What thickens chutney? ›

Some popular thickening agents for chutney include:
  • Cornstarch: Cornstarch is a common thickening agent that is widely available and easy to use. ...
  • Flour: Flour can also be used to thicken sweet chutney.
Nov 12, 2015

How do you tone down spiciness? ›

Adding something sweet to a too-spicy dish is another great way to reduce spiciness. A sprinkle of sugar or honey should do the trick. Or add a touch of sweet ketchup. If it's a tomato-based sauce, stir in a little more tomato sauce and maybe a touch of sugar.

How do you reduce the effects of spices? ›

You can add dairy: heavy cream, yogurt, cheese, etc. You can add something sweet: coconut milk, sugar, syrup, etc. You can introduce an acid: lemon juice, a little vinegar, tomato paste, etc. You could simply add more of the other ingredients that went before the spice, so the proportions are more in line.

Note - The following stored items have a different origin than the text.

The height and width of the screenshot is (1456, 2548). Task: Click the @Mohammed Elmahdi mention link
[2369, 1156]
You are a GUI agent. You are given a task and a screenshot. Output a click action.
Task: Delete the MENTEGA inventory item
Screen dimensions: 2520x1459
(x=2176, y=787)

What Flavours reduce spice? ›

4. Neutralize Spice with Acidity
  • Lemon Juice.
  • Lime Juice.
  • Vinegar.
  • Ketchup.
  • Tomato Sauce.

Does peanut butter neutralize spice? ›

That's why milk is a well-known option for counteracting spice, but peanut butter is another staple that can be just as effective. And the Nutty Neutralizer is a lactose-free, plant-based and shelf-stable antidote to calming the heat. Bring a small jar anywhere to pull out during a spice crisis.